GOAL A: Extract the whole passage on coming to religious ordinances, word for word.

ARTICLE:
When men come to religious ordinances, they should be warned of the meaning of the action which they wish to accomplish. They should have a clear and most intelligent conception of the whole purpose of religious worship. It is the business of the heralds of the cross and the ministers of the truth to give this warning, to keep back those who have not the right credentials. This is a kingdom that can only be entered by one right, the right of sin, avowed, confessed, deplored. Blind man, your blindness is your certificate, you want no other. Broken-hearted, wounded man, your contrition or your penitence is your credential; seek for none beside. Weary, tired soul, altogether overborne and distressed by the burdens and difficulties of life, your weariness is your claim. Do not try to get up your strength. When you lie flat in your weakness, your attitude is most acceptable to Heaven. To try to gain your breath that you may appear with some decorousness in his presence is to enhance your sin. To come panting, heaving, out of breath, gasping, dying—that is the guarantee of a good hearing in the presence of God.

(Word and item position data)
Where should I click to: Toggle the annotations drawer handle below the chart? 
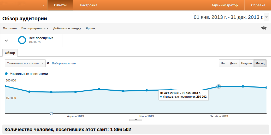(x=136, y=120)
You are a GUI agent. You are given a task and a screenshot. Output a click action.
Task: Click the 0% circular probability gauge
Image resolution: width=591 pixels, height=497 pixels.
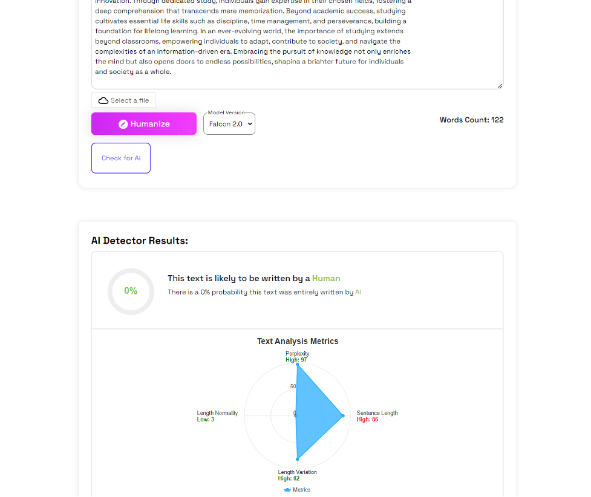(x=131, y=291)
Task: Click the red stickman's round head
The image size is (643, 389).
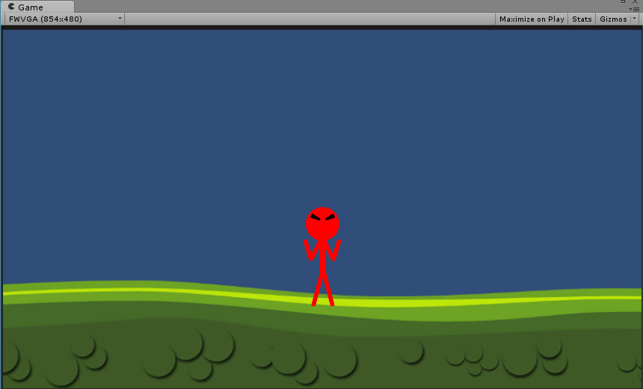Action: pyautogui.click(x=322, y=224)
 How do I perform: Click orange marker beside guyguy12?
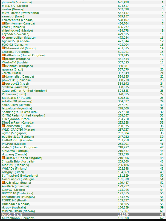pyautogui.click(x=3, y=84)
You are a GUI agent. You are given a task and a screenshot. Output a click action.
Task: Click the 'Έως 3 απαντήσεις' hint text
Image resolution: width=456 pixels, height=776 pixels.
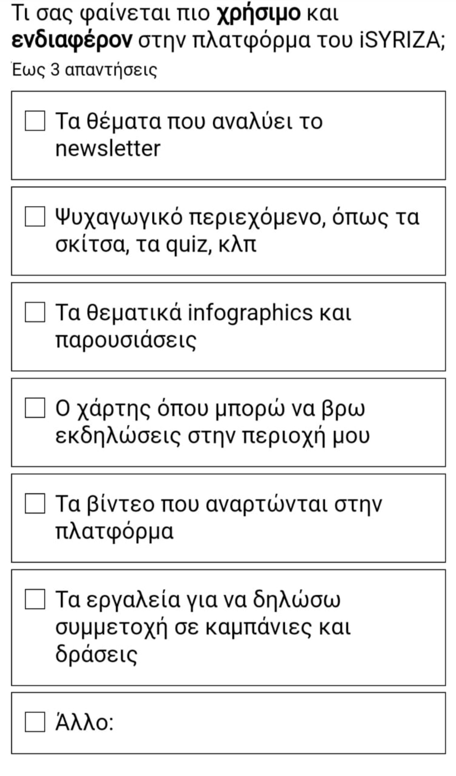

GOAL B: Copy the full listing above line for line without any changes, and leave the pictures out of your answer.

FULL ANSWER A:
When men come to religious ordinances, they should be warned of the meaning of the action which they wish to accomplish. They should have a clear and most intelligent conception of the whole purpose of religious worship. It is the business of the heralds of the cross and the ministers of the truth to give this warning, to keep back those who have not the right credentials. This is a kingdom that can only be entered by one right, the right of sin, avowed, confessed, deplored. Blind man, your blindness is your certificate, you want no other. Broken-hearted, wounded man, your contrition or your penitence is your credential; seek for none beside. Weary, tired soul, altogether overborne and distressed by the burdens and difficulties of life, your weariness is your claim. Do not try to get up your strength. When you lie flat in your weakness, your attitude is most acceptable to Heaven. To try to gain your breath that you may appear with some decorousness in his presence is to enhance your sin. To come panting, heaving, out of breath, gasping, dying—that is the guarantee of a good hearing in the presence of God.

FULL ANSWER B:
Where should I click to: Toggle the annotations drawer handle below the chart? 
(x=136, y=120)
You are a GUI agent. You are given a task and a screenshot. Output a click action.
Task: Click the 0% circular probability gauge
Image resolution: width=591 pixels, height=497 pixels.
(x=131, y=291)
Task: Click the red stickman's round head
The image size is (643, 389).
Action: pyautogui.click(x=322, y=224)
 How do I perform: Click orange marker beside guyguy12?
pyautogui.click(x=3, y=84)
You are a GUI agent. You are given a task and a screenshot. Output a click action.
Task: Click the 'Έως 3 απαντήσεις' hint text
Image resolution: width=456 pixels, height=776 pixels.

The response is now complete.